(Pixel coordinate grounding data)
[Start of section]

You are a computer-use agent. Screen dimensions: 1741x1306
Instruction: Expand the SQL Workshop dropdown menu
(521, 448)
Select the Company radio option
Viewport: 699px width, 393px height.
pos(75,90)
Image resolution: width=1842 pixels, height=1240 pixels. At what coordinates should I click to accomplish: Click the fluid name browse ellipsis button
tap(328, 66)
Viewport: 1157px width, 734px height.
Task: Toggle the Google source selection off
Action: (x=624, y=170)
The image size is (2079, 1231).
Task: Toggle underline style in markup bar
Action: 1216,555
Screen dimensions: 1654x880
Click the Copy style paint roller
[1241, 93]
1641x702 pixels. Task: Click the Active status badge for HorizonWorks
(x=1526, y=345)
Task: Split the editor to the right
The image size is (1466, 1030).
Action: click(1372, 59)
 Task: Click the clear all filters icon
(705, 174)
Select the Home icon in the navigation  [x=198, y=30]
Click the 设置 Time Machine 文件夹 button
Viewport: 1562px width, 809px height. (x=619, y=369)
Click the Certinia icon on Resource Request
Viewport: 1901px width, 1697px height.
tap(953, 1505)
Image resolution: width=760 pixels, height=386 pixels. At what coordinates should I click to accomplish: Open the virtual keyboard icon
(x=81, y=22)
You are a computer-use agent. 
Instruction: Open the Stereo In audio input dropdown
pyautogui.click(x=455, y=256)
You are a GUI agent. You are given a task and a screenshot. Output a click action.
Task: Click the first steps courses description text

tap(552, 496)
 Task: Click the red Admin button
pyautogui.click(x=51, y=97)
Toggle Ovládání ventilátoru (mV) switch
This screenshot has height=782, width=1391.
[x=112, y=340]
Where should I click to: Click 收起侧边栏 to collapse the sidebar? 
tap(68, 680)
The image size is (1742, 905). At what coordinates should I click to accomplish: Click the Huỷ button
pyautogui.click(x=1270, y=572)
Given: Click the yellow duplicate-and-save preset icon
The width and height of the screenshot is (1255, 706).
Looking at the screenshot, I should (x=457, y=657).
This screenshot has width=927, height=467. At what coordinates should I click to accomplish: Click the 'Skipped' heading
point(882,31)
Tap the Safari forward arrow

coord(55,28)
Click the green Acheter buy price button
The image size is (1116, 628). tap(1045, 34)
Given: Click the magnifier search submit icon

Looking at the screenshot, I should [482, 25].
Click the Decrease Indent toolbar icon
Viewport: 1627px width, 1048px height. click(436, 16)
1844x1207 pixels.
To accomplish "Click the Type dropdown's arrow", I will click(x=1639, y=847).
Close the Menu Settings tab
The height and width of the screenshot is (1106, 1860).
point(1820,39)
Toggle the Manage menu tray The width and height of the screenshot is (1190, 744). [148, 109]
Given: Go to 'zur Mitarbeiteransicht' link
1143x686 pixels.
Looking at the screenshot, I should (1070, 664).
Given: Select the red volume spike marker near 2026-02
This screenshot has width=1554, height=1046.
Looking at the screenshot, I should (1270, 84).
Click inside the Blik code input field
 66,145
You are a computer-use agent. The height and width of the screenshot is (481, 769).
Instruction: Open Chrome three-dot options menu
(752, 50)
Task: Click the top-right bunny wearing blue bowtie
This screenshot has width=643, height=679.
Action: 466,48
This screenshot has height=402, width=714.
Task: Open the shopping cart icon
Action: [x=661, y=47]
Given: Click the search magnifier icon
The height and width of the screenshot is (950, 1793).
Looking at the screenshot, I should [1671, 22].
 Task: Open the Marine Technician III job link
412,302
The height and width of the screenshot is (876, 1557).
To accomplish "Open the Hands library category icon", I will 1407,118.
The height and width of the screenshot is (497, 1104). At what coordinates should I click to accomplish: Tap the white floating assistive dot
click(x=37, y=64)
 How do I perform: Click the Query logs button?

[End of section]

**Work to be completed**
From the first record to the last, print each one exactly.

**Result of the task**
You are a computer-use agent. Screen dimensions: 1741x1306
Instruction: Expand the SQL Workshop dropdown menu
(521, 448)
Select the Company radio option
Viewport: 699px width, 393px height.
pos(75,90)
Image resolution: width=1842 pixels, height=1240 pixels. At what coordinates should I click to accomplish: Click the fluid name browse ellipsis button
tap(328, 66)
Viewport: 1157px width, 734px height.
Task: Toggle the Google source selection off
Action: (x=624, y=170)
The image size is (2079, 1231).
Task: Toggle underline style in markup bar
Action: 1216,555
Screen dimensions: 1654x880
Click the Copy style paint roller
[1241, 93]
1641x702 pixels. Task: Click the Active status badge for HorizonWorks
(x=1526, y=345)
Task: Split the editor to the right
The image size is (1466, 1030).
Action: click(1372, 59)
 Task: Click the clear all filters icon
(705, 174)
Select the Home icon in the navigation  [x=198, y=30]
Click the 设置 Time Machine 文件夹 button
Viewport: 1562px width, 809px height. (x=619, y=369)
Click the Certinia icon on Resource Request
Viewport: 1901px width, 1697px height.
tap(953, 1505)
Image resolution: width=760 pixels, height=386 pixels. At what coordinates should I click to accomplish: Open the virtual keyboard icon
(x=81, y=22)
You are a computer-use agent. 
Instruction: Open the Stereo In audio input dropdown
pyautogui.click(x=455, y=256)
You are a GUI agent. You are given a task and a screenshot. Output a click action.
Task: Click the first steps courses description text

tap(552, 496)
 Task: Click the red Admin button
pyautogui.click(x=51, y=97)
Toggle Ovládání ventilátoru (mV) switch
This screenshot has height=782, width=1391.
[x=112, y=340]
Where should I click to: Click 收起侧边栏 to collapse the sidebar? 
tap(68, 680)
The image size is (1742, 905). At what coordinates should I click to accomplish: Click the Huỷ button
pyautogui.click(x=1270, y=572)
Given: Click the yellow duplicate-and-save preset icon
The width and height of the screenshot is (1255, 706).
Looking at the screenshot, I should (x=457, y=657).
This screenshot has width=927, height=467. At what coordinates should I click to accomplish: Click the 'Skipped' heading
point(882,31)
Tap the Safari forward arrow

coord(55,28)
Click the green Acheter buy price button
The image size is (1116, 628). tap(1045, 34)
Given: Click the magnifier search submit icon

Looking at the screenshot, I should [482, 25].
Click the Decrease Indent toolbar icon
Viewport: 1627px width, 1048px height. click(436, 16)
1844x1207 pixels.
To accomplish "Click the Type dropdown's arrow", I will click(x=1639, y=847).
Close the Menu Settings tab
The height and width of the screenshot is (1106, 1860).
point(1820,39)
Toggle the Manage menu tray The width and height of the screenshot is (1190, 744). [148, 109]
Given: Go to 'zur Mitarbeiteransicht' link
1143x686 pixels.
Looking at the screenshot, I should (1070, 664).
Given: Select the red volume spike marker near 2026-02
This screenshot has width=1554, height=1046.
Looking at the screenshot, I should (1270, 84).
Click inside the Blik code input field
 66,145
You are a computer-use agent. The height and width of the screenshot is (481, 769).
Instruction: Open Chrome three-dot options menu
(752, 50)
Task: Click the top-right bunny wearing blue bowtie
This screenshot has width=643, height=679.
Action: 466,48
This screenshot has height=402, width=714.
Task: Open the shopping cart icon
Action: [x=661, y=47]
Given: Click the search magnifier icon
The height and width of the screenshot is (950, 1793).
Looking at the screenshot, I should [1671, 22].
 Task: Open the Marine Technician III job link
412,302
The height and width of the screenshot is (876, 1557).
To accomplish "Open the Hands library category icon", I will 1407,118.
The height and width of the screenshot is (497, 1104). At what coordinates should I click to accomplish: Tap the white floating assistive dot
click(x=37, y=64)
 How do I perform: Click the Query logs button?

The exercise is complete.